1

Say I have a bivariate function, for example: z = x^2 + y^2. I learned that on Keras I can compute nth-order derivatives using Lambda layers:

def bivariate_function(x, y):

    x2 = Lambda(lambda u: K.pow(u,2))(x)
    y3 = Lambda(lambda u: K.pow(u,2))(y)

    return Add()([x2,y3])

def derivative(y,x):
    return Lambda(lambda u: K.gradients(u[0],u[1]))([y,x])

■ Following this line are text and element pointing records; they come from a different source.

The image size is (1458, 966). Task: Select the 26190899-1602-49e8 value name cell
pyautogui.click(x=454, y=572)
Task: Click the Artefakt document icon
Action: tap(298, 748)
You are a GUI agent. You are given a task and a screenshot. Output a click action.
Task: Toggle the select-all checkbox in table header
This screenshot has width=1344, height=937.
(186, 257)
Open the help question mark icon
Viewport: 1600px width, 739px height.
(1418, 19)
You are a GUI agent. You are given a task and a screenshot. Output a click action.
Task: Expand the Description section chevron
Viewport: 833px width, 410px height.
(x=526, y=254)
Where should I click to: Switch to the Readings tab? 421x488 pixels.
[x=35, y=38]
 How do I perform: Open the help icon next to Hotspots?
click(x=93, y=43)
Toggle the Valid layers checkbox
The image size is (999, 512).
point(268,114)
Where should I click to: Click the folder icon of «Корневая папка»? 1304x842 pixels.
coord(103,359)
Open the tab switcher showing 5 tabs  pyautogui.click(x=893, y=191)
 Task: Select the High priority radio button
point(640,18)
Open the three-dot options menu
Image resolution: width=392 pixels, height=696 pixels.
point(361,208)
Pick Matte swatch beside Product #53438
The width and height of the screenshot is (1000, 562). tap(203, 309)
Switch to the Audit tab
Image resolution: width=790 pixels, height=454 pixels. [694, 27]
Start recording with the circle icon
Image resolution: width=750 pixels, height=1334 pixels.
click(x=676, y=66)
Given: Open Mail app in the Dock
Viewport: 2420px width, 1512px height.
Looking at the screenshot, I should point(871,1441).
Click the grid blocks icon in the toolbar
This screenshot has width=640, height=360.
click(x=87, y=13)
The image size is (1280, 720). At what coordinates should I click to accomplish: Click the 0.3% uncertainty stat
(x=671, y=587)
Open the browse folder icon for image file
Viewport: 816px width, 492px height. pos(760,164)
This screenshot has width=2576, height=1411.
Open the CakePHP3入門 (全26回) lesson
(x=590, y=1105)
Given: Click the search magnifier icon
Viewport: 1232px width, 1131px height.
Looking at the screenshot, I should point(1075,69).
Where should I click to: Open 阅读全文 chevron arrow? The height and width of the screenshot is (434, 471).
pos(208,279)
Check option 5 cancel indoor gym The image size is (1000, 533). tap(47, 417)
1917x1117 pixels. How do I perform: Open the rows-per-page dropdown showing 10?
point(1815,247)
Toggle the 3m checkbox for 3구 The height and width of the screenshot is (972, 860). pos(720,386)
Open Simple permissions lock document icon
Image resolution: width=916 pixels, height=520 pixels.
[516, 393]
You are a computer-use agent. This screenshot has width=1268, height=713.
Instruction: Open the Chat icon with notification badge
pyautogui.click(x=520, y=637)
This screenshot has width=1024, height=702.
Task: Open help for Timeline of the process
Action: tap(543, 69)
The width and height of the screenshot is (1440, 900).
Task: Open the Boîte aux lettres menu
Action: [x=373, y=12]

f = bivariate_function(x,y)
df_dx = grad(f,x)      # 1st derivative wrt to x
df_dy = grad(f,y)      # 1st derivative wrt to y
df_dx2 = grad(df_dx,x) # 2nd derivative wrt to x
df_dy2 = grad(df_dy,y) # 2nd derivative wrt to y

However, how do I apply this approach to the derivatives of a NN output wrt to inputs in the loss function? I can't (?) just simply feed two inputs into a dense layer (as the ones created above).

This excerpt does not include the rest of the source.